My relationship with Hollywood is somewhat fraught. I lived there off and on for nine years. I had little bits of success. Enough to keep me coming back, but not enough to make me pull up stakes in my beloved Washington DC and fully commit to LA. I had a great place there that I shared with a director. It was up in the Hollywood Hills and we had a view of the entire Los Angeles Basin that was nothing short of fabulous. But if I was there for more than two weeks at a time that view used to haunt me. How could I look out at 7 million people and not have more than three people that I cared to talk to? I am making it sound more depressing than it was. Although I will share my favorite description of Hollywood with you. Standing above the scene inside Loews Santa Monica Hotel -looking down at the sprawling LA film festival crowd, my old friend Ray remarked: ” Behold, an ocean of C minus students” .
I finally gave it up about 10 years ago.
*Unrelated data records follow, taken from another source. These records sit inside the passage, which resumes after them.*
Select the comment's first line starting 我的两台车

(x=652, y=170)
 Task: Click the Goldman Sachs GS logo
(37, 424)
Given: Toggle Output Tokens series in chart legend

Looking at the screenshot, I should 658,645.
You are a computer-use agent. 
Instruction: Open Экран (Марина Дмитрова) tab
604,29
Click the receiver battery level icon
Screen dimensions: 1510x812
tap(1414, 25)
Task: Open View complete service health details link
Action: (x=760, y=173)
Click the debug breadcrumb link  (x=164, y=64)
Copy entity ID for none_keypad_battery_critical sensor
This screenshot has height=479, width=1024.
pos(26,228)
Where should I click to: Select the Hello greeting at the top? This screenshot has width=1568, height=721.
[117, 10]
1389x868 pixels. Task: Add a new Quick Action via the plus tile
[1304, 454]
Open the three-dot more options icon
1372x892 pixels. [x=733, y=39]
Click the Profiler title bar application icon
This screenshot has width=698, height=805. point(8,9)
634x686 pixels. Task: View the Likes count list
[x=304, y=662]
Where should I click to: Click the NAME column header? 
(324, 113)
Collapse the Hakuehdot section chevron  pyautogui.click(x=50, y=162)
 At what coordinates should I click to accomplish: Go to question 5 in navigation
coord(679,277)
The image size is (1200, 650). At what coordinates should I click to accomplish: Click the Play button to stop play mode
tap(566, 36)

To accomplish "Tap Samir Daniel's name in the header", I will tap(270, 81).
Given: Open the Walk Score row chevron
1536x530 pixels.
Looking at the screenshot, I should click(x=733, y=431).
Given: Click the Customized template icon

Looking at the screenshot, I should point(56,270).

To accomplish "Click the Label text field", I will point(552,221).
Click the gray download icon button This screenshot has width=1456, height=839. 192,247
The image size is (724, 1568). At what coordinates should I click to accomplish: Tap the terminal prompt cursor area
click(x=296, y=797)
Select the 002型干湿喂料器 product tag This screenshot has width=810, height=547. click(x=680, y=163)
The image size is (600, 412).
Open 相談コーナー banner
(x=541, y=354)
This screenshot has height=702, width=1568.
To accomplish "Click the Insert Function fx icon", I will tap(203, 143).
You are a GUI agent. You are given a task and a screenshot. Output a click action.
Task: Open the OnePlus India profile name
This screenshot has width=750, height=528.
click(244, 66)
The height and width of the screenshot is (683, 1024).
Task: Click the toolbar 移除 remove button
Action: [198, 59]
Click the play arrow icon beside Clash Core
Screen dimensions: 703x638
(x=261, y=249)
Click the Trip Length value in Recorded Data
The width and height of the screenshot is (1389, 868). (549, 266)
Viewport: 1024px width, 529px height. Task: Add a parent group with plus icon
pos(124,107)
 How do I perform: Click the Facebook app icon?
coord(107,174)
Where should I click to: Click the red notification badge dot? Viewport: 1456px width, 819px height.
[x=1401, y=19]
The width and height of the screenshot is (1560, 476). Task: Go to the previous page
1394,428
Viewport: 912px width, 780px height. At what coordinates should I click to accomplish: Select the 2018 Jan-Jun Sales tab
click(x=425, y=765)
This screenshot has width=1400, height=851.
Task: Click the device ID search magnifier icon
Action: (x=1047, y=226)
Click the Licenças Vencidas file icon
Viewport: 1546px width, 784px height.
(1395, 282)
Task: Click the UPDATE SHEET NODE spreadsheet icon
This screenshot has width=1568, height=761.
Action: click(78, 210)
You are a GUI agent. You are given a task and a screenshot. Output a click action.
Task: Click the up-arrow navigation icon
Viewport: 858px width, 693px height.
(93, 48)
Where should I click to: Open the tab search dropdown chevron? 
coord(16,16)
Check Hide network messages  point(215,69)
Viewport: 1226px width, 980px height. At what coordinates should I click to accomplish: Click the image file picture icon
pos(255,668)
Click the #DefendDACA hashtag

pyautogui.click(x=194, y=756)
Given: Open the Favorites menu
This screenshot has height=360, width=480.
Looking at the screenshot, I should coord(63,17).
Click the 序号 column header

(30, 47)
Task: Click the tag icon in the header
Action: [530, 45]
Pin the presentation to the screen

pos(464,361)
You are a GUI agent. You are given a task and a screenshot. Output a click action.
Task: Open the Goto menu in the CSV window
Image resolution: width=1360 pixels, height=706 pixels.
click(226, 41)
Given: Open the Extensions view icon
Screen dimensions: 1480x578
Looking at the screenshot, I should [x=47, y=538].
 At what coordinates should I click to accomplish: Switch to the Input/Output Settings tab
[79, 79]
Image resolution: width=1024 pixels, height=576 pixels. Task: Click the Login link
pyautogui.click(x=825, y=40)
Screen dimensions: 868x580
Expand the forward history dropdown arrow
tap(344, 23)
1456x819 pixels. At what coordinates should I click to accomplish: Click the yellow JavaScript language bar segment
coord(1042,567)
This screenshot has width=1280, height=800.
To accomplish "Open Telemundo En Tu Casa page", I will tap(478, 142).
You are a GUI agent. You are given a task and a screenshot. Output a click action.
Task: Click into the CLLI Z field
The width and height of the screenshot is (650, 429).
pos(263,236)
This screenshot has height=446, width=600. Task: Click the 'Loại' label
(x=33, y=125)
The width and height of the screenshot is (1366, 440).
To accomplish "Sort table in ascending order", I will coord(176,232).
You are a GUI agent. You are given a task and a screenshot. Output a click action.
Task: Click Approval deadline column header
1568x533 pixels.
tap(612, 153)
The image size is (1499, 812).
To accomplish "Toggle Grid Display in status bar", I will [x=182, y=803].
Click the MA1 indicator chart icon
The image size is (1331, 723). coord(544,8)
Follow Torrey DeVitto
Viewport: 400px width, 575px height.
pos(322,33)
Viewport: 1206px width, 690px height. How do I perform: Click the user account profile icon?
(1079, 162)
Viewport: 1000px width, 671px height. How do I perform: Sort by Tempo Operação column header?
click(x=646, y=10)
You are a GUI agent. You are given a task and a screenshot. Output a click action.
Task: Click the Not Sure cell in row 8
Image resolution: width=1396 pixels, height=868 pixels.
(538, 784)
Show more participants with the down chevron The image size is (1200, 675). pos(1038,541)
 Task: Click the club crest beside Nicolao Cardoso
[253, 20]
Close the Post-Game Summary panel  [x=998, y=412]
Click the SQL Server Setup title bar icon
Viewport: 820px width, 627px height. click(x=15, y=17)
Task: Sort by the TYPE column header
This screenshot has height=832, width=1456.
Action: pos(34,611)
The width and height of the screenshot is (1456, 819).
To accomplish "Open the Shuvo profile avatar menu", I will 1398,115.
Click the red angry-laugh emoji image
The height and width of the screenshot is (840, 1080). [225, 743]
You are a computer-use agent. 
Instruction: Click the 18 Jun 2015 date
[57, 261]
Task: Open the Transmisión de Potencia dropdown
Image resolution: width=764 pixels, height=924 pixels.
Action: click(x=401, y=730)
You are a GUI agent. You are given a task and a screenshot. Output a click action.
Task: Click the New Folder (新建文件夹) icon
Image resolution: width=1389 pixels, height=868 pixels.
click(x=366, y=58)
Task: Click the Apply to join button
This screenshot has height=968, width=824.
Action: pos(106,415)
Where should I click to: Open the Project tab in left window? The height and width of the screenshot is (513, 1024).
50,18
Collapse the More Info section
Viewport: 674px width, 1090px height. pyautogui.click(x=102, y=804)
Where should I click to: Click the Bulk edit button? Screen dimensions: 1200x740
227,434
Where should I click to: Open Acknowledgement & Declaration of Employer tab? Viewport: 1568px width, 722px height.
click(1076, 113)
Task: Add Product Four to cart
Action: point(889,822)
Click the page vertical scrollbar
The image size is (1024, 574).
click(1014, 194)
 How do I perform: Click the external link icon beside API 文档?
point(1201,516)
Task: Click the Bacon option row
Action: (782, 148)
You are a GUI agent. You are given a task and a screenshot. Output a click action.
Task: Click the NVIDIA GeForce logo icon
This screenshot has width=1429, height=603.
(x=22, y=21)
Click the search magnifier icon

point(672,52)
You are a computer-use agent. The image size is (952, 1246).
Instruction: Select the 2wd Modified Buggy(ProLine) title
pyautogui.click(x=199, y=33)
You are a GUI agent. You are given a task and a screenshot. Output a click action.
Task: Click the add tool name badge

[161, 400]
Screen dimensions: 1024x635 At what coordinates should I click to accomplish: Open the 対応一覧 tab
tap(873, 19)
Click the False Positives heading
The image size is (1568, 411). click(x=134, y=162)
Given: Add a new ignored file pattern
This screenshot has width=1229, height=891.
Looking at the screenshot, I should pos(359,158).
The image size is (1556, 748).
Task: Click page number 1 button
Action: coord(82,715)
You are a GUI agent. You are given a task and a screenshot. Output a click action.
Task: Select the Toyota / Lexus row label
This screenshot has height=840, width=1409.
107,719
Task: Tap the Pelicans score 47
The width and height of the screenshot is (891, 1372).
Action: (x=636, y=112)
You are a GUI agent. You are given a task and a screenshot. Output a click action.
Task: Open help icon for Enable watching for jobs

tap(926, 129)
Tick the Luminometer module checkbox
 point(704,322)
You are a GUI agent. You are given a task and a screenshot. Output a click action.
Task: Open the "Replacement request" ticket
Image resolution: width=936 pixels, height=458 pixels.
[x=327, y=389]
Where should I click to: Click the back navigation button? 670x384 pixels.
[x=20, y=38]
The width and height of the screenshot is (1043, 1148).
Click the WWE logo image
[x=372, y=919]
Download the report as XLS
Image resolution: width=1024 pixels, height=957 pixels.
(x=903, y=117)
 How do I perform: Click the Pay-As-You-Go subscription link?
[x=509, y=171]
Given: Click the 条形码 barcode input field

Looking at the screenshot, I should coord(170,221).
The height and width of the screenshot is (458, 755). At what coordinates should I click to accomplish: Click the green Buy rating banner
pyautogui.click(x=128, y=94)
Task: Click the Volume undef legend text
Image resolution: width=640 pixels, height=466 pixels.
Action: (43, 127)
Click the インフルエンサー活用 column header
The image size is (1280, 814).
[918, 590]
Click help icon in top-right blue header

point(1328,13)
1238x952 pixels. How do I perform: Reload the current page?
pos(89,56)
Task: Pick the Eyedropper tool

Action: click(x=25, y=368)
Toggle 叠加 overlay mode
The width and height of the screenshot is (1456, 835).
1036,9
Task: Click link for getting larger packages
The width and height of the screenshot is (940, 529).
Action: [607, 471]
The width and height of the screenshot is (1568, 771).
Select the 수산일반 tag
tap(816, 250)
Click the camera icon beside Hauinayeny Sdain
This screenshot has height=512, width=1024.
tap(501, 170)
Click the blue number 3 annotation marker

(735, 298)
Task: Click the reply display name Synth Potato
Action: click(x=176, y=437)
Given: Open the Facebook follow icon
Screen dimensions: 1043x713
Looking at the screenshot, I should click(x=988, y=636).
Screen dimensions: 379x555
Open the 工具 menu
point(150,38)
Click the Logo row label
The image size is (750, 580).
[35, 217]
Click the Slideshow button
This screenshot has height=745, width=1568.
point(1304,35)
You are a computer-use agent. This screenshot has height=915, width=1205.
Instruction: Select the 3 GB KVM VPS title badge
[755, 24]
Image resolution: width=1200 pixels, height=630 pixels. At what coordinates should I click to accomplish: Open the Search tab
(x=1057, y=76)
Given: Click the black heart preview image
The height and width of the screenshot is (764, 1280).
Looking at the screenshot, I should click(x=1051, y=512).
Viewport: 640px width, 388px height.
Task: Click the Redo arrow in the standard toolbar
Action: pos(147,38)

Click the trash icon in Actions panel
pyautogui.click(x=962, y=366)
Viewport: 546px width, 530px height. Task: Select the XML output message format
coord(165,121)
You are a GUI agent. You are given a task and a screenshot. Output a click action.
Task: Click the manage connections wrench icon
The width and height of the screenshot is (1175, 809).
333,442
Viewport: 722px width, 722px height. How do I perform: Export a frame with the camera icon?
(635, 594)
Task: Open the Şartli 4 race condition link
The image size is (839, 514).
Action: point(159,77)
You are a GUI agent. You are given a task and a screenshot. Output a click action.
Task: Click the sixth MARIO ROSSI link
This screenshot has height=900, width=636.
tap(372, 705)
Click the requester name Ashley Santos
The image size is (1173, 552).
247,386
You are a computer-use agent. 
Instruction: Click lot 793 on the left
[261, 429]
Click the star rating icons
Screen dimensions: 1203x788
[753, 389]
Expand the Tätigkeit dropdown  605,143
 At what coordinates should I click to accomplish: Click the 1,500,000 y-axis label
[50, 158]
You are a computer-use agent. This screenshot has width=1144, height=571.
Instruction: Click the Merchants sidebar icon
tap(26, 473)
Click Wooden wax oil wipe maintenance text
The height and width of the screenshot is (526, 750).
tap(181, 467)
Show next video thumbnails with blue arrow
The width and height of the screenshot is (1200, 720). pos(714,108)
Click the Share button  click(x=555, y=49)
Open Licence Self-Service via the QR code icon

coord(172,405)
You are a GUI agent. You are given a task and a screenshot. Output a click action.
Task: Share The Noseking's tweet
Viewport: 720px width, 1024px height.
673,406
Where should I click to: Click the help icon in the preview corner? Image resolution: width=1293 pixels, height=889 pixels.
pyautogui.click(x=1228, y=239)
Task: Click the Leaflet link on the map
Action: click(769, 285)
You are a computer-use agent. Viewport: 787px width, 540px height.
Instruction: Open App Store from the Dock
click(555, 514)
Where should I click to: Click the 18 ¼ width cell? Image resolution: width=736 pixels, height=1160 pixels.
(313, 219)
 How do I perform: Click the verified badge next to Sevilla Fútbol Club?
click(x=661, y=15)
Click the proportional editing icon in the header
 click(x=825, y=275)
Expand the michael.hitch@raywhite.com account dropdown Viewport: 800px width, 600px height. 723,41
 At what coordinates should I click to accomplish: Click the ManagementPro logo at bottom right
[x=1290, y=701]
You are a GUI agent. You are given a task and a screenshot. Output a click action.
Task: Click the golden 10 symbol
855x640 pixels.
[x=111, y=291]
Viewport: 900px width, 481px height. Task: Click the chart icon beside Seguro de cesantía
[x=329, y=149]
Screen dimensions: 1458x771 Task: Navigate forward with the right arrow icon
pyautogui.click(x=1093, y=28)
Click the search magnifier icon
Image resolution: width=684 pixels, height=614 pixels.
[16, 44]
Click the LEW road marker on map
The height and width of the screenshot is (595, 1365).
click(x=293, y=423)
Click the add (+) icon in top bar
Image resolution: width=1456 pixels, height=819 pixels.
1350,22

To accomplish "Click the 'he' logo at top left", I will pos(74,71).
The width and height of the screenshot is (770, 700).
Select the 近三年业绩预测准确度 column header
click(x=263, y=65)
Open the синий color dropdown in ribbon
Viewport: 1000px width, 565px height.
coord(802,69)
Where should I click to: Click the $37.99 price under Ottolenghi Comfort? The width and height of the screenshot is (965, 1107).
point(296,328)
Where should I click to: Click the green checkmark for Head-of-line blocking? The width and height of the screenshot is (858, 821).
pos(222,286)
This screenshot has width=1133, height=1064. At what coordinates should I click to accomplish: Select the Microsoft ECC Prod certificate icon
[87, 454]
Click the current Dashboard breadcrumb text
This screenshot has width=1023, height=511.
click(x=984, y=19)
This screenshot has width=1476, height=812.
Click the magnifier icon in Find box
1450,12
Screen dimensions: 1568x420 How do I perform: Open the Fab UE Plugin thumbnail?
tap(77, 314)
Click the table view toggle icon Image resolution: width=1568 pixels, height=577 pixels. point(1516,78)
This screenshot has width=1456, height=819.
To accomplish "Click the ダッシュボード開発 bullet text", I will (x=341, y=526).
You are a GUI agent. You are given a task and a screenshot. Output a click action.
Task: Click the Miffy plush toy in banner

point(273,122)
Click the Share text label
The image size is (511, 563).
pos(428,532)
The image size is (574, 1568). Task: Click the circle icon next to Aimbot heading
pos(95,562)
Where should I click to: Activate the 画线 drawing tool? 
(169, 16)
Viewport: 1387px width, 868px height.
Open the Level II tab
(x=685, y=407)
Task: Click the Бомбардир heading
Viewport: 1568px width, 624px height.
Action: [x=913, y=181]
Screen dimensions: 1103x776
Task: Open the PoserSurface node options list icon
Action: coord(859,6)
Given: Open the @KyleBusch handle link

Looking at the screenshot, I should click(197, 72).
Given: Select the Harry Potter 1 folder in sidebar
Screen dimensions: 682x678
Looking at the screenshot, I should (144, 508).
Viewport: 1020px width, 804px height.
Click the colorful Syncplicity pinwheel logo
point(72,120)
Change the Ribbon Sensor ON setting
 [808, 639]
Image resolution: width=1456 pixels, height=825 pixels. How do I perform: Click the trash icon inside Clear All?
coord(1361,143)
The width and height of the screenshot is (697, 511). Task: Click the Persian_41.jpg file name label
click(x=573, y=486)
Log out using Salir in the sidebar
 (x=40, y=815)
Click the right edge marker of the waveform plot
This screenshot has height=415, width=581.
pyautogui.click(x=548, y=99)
What a wonderful, light freedom it was to give up on Hollywood. I can still remember walking over the “lion bridge ” here in Washington and wondering why I felt so good. And figuring out that I finally did not have to think about Los Angeles any more.
Hollywood is now like a bad, old girlfriend to me. You know, the one – when you see her at a party… you say to yourself ” Man, she looks good! – why did I ever leave her?” And as soon as you talk to her it all comes back to you. I’m heading to LA in an hour. Ready to face my old, bad girlfriend of a city. And I am sure that when I get there…. She will look so fine.